Too many responsibilities. Not enough time. Working two or more jobs. Information overload. Long hours and longer commutes. All across the country, books, magazine articles, medical journals, and ordinary families are talking about the stresses of 21st-century life. Americans seem to "have it all," but not enough time to enjoy it.
But for the select few who can afford it, there's someone who can help. It's a new kind of specialist called a "lifestyle manager."
This is not some fancy counselor or efficiency expert who sits you down and shows you how to save time, cut corners, and simplify your life. The lifestyle manager will agree completely that you have too much to do in too little time.
So he or she will do some of the things for you!
Both the New York Times and the Washington Post newspapers have recently profiled such people.
One New York City couple wanted to move to a certain kind of apartment in a trendy neighborhood, with just the right kind of shops and theaters nearby. They hadn't the time to look, and they didn't trust that a real estate agent would have their interests at heart.

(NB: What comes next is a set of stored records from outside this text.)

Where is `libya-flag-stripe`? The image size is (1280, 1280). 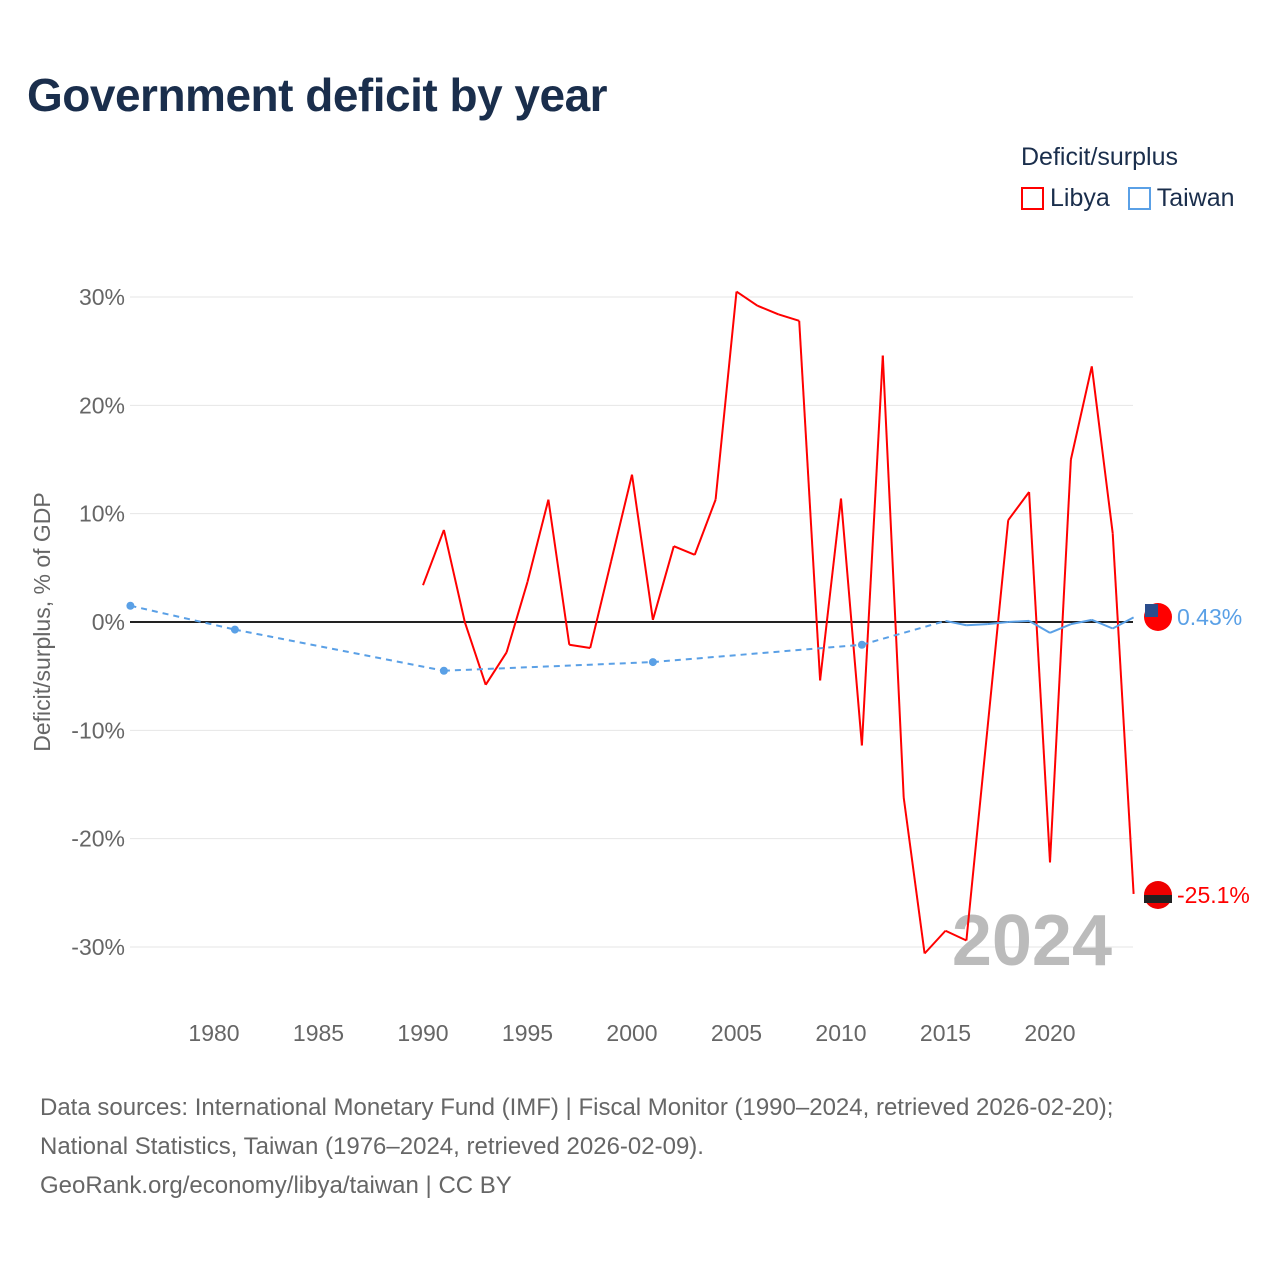 libya-flag-stripe is located at coordinates (1158, 899). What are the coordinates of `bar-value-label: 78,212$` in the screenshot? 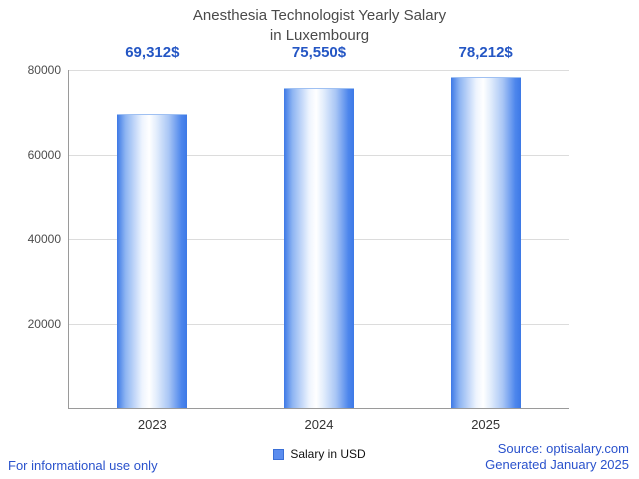 It's located at (486, 52). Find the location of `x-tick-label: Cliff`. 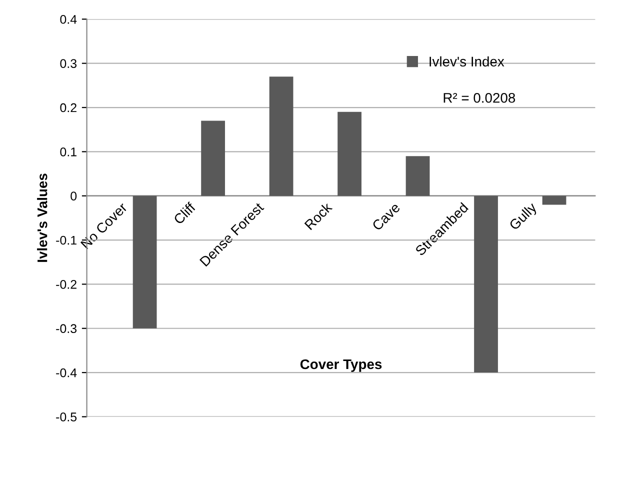

x-tick-label: Cliff is located at coordinates (184, 213).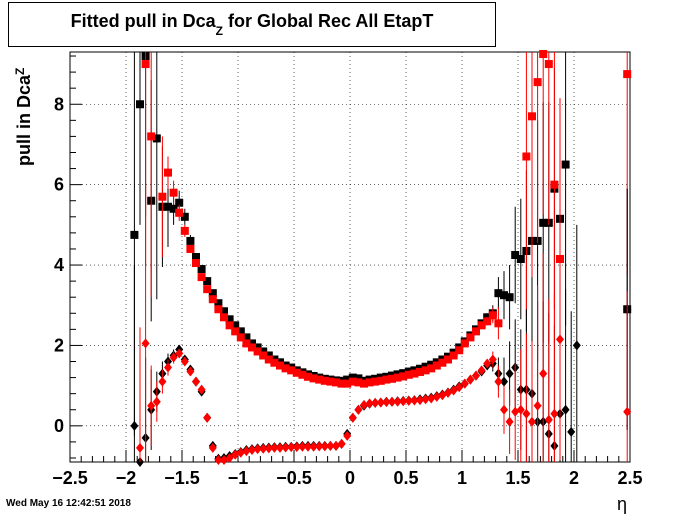  What do you see at coordinates (59, 426) in the screenshot?
I see `y-tick-label: 0` at bounding box center [59, 426].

So they hired a lifestyle manager who found just the perfect place.
And in the upscale Washington suburb of McLean, Virginia, a lifestyle manager plans another couple's vacations, takes their cars in for servicing, even got the death certificate and planned a funeral reception for a relative who had died.
Lifestyle managers will wait at your home for appliance repair workers if you can't get away from the office. They'll check out restaurants and get you theatre tickets. They'll design your Christmas cards, take the dog to the veterinarian, and arrange every detail of your dinner parties.
As you might guess, lifestyle managers, or "personal concierges," as they're sometimes called, aren't cheap. They charge up to $100 per hour, which is as much as some psychiatrists command. But after all, what better way is there to promote mental health than by taking away some of life's daily stresses?